Problem to work on :: For the entries below, print exactly the lines between the line holding "The width and height of the screenshot is (789, 500)." and the line holding "Given: Increase Daily Quota with the up arrow", inclusive, and nothing else.

..............................

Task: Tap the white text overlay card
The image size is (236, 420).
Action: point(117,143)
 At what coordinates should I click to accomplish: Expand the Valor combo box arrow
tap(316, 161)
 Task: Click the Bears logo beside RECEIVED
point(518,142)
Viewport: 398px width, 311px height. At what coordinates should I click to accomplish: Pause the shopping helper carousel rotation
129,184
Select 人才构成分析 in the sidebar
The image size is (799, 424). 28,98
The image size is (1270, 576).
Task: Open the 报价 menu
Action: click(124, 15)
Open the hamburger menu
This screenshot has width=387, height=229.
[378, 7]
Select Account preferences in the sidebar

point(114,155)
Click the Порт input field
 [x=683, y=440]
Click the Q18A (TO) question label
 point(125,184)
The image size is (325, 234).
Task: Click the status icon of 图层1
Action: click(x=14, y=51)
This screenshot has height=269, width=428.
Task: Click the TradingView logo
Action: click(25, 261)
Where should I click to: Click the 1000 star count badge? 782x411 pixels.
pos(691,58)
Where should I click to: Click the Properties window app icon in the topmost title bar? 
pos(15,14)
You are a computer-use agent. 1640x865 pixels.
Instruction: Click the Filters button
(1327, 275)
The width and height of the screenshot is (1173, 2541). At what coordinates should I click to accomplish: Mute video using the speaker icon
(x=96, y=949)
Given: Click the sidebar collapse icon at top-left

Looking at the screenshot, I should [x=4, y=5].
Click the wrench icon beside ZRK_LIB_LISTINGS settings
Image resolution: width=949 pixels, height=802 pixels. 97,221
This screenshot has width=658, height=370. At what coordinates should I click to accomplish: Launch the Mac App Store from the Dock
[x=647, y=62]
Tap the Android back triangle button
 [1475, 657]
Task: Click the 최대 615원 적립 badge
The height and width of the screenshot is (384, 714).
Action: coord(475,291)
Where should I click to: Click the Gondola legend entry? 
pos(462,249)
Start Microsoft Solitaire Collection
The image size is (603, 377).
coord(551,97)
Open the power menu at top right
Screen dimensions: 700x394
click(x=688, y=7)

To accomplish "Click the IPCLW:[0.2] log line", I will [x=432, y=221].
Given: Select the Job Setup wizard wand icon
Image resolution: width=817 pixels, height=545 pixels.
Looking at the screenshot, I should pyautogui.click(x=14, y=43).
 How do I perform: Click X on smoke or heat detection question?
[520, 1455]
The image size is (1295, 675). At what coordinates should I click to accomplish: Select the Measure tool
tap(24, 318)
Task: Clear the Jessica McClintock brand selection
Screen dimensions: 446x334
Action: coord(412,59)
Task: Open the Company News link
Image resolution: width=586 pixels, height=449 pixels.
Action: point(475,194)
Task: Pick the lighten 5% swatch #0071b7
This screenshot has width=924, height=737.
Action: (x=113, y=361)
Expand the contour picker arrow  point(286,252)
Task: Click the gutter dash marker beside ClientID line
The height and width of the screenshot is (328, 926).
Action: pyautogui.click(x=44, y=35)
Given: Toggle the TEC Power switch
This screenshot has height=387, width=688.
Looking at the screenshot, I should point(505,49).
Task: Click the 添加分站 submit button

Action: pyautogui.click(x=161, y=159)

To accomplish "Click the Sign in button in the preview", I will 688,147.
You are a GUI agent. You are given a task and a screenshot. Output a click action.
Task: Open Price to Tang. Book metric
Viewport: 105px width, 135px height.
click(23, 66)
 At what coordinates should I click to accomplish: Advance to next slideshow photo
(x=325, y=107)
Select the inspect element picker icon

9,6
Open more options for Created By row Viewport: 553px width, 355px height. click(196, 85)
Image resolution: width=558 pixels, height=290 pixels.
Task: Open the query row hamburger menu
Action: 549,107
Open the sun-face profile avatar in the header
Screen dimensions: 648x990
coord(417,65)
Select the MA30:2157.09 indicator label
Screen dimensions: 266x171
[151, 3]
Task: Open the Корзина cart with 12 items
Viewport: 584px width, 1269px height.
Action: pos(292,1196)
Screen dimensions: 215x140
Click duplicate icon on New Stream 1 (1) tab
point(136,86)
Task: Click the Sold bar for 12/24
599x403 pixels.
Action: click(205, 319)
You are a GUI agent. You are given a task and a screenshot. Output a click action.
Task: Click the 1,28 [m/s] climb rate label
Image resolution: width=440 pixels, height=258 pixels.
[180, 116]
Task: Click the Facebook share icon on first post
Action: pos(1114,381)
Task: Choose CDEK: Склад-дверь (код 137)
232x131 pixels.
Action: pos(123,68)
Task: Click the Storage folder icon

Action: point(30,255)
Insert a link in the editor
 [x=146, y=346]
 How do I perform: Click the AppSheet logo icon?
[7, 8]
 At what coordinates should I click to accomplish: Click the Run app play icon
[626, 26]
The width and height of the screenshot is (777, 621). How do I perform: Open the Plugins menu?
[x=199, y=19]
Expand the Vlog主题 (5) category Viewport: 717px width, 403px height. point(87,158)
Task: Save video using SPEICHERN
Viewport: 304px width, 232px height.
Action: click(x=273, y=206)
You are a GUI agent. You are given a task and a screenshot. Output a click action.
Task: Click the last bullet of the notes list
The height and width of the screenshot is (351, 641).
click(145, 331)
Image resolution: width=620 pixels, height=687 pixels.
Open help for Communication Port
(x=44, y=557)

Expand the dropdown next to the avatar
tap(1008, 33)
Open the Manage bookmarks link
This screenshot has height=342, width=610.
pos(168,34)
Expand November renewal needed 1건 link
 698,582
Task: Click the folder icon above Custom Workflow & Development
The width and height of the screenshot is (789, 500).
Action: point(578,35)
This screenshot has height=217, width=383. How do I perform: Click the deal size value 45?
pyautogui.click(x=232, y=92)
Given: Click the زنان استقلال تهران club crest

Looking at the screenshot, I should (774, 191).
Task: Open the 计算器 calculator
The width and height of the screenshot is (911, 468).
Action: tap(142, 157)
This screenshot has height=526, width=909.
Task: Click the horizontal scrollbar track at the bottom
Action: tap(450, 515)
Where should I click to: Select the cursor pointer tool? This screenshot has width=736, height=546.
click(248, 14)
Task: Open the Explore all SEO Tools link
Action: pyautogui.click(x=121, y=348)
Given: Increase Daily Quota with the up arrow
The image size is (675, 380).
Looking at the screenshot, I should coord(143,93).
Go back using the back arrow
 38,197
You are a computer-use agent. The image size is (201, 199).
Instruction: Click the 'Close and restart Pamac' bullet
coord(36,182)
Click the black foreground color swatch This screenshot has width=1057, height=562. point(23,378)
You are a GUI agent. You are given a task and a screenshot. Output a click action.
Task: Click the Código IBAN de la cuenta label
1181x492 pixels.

..............................

Reply to the task ::
The width and height of the screenshot is (789, 500).
Action: point(578,35)
This screenshot has height=217, width=383. How do I perform: Click the deal size value 45?
pyautogui.click(x=232, y=92)
Given: Click the زنان استقلال تهران club crest

Looking at the screenshot, I should (774, 191).
Task: Open the 计算器 calculator
The width and height of the screenshot is (911, 468).
Action: tap(142, 157)
This screenshot has height=526, width=909.
Task: Click the horizontal scrollbar track at the bottom
Action: tap(450, 515)
Where should I click to: Select the cursor pointer tool? This screenshot has width=736, height=546.
click(248, 14)
Task: Open the Explore all SEO Tools link
Action: pyautogui.click(x=121, y=348)
Given: Increase Daily Quota with the up arrow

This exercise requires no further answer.